Job:
Reproduce the listing below line for line, keeping every word, number, and symbol unchanged.

::: Material provided

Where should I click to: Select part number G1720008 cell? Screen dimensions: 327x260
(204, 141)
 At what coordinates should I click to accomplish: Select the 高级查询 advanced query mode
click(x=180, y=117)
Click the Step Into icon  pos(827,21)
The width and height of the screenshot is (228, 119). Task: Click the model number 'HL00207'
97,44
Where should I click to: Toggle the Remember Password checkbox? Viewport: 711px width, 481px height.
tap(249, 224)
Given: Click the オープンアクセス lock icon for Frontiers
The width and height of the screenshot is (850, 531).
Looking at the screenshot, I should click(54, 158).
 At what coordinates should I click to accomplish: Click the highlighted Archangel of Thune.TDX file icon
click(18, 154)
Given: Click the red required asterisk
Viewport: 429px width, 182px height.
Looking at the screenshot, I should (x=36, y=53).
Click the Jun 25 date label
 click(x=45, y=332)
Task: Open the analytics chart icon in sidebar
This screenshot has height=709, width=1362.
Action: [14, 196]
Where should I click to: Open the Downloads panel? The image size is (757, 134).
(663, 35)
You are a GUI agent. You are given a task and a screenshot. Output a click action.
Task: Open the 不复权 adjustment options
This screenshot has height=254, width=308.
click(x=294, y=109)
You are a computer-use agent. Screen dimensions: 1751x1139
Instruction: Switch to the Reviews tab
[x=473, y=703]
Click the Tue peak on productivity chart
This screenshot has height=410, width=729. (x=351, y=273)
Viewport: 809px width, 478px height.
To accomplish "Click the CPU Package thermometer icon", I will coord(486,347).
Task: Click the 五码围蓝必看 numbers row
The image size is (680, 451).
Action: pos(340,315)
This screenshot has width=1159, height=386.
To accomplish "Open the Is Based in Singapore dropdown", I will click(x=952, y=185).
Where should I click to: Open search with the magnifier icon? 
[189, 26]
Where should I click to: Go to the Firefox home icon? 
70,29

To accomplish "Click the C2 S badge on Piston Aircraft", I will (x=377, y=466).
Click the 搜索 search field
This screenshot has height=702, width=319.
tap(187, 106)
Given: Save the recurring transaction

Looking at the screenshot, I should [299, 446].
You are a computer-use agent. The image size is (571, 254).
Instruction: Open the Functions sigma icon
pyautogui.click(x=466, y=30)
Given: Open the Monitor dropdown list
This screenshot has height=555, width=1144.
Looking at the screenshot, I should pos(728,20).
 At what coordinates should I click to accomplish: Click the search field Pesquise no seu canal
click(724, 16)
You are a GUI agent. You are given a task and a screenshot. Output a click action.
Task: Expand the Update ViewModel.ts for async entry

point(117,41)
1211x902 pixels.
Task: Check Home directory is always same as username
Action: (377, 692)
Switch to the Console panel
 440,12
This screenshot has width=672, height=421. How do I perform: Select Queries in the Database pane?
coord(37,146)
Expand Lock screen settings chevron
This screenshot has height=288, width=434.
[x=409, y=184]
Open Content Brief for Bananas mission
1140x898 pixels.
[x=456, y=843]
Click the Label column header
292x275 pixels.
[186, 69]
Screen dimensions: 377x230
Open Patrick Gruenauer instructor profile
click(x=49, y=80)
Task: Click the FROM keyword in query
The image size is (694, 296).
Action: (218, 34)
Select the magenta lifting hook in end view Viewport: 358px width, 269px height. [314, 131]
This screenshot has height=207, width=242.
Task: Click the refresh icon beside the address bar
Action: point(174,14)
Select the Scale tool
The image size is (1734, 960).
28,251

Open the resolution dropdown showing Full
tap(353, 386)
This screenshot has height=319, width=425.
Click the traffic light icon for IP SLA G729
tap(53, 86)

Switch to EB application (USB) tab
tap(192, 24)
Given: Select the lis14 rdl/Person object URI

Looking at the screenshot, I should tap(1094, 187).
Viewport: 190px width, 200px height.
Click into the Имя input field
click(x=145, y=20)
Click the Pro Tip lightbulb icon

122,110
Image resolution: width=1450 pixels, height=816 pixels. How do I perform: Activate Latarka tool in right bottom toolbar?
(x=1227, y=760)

::::::

Task solution:
Where should I click to: Select part number G1720008 cell? Screen dimensions: 327x260
(204, 141)
 At what coordinates should I click to accomplish: Select the 高级查询 advanced query mode
click(x=180, y=117)
Click the Step Into icon  pos(827,21)
The width and height of the screenshot is (228, 119). Task: Click the model number 'HL00207'
97,44
Where should I click to: Toggle the Remember Password checkbox? Viewport: 711px width, 481px height.
tap(249, 224)
Given: Click the オープンアクセス lock icon for Frontiers
The width and height of the screenshot is (850, 531).
Looking at the screenshot, I should click(54, 158).
 At what coordinates should I click to accomplish: Click the highlighted Archangel of Thune.TDX file icon
click(18, 154)
Given: Click the red required asterisk
Viewport: 429px width, 182px height.
Looking at the screenshot, I should (x=36, y=53).
Click the Jun 25 date label
 click(x=45, y=332)
Task: Open the analytics chart icon in sidebar
This screenshot has height=709, width=1362.
Action: [14, 196]
Where should I click to: Open the Downloads panel? The image size is (757, 134).
(663, 35)
You are a GUI agent. You are given a task and a screenshot. Output a click action.
Task: Open the 不复权 adjustment options
This screenshot has height=254, width=308.
click(x=294, y=109)
You are a computer-use agent. Screen dimensions: 1751x1139
Instruction: Switch to the Reviews tab
[x=473, y=703]
Click the Tue peak on productivity chart
This screenshot has height=410, width=729. (x=351, y=273)
Viewport: 809px width, 478px height.
To accomplish "Click the CPU Package thermometer icon", I will coord(486,347).
Task: Click the 五码围蓝必看 numbers row
The image size is (680, 451).
Action: pos(340,315)
This screenshot has width=1159, height=386.
To accomplish "Open the Is Based in Singapore dropdown", I will click(x=952, y=185).
Where should I click to: Open search with the magnifier icon? 
[189, 26]
Where should I click to: Go to the Firefox home icon? 
70,29

To accomplish "Click the C2 S badge on Piston Aircraft", I will (x=377, y=466).
Click the 搜索 search field
This screenshot has height=702, width=319.
tap(187, 106)
Given: Save the recurring transaction

Looking at the screenshot, I should [299, 446].
You are a computer-use agent. The image size is (571, 254).
Instruction: Open the Functions sigma icon
pyautogui.click(x=466, y=30)
Given: Open the Monitor dropdown list
This screenshot has height=555, width=1144.
Looking at the screenshot, I should pos(728,20).
 At what coordinates should I click to accomplish: Click the search field Pesquise no seu canal
click(724, 16)
You are a GUI agent. You are given a task and a screenshot. Output a click action.
Task: Expand the Update ViewModel.ts for async entry

point(117,41)
1211x902 pixels.
Task: Check Home directory is always same as username
Action: (377, 692)
Switch to the Console panel
 440,12
This screenshot has width=672, height=421. How do I perform: Select Queries in the Database pane?
coord(37,146)
Expand Lock screen settings chevron
This screenshot has height=288, width=434.
[x=409, y=184]
Open Content Brief for Bananas mission
1140x898 pixels.
[x=456, y=843]
Click the Label column header
292x275 pixels.
[186, 69]
Screen dimensions: 377x230
Open Patrick Gruenauer instructor profile
click(x=49, y=80)
Task: Click the FROM keyword in query
The image size is (694, 296).
Action: (218, 34)
Select the magenta lifting hook in end view Viewport: 358px width, 269px height. [314, 131]
This screenshot has height=207, width=242.
Task: Click the refresh icon beside the address bar
Action: point(174,14)
Select the Scale tool
The image size is (1734, 960).
28,251

Open the resolution dropdown showing Full
tap(353, 386)
This screenshot has height=319, width=425.
Click the traffic light icon for IP SLA G729
tap(53, 86)

Switch to EB application (USB) tab
tap(192, 24)
Given: Select the lis14 rdl/Person object URI

Looking at the screenshot, I should tap(1094, 187).
Viewport: 190px width, 200px height.
Click into the Имя input field
click(x=145, y=20)
Click the Pro Tip lightbulb icon

122,110
Image resolution: width=1450 pixels, height=816 pixels. How do I perform: Activate Latarka tool in right bottom toolbar?
(x=1227, y=760)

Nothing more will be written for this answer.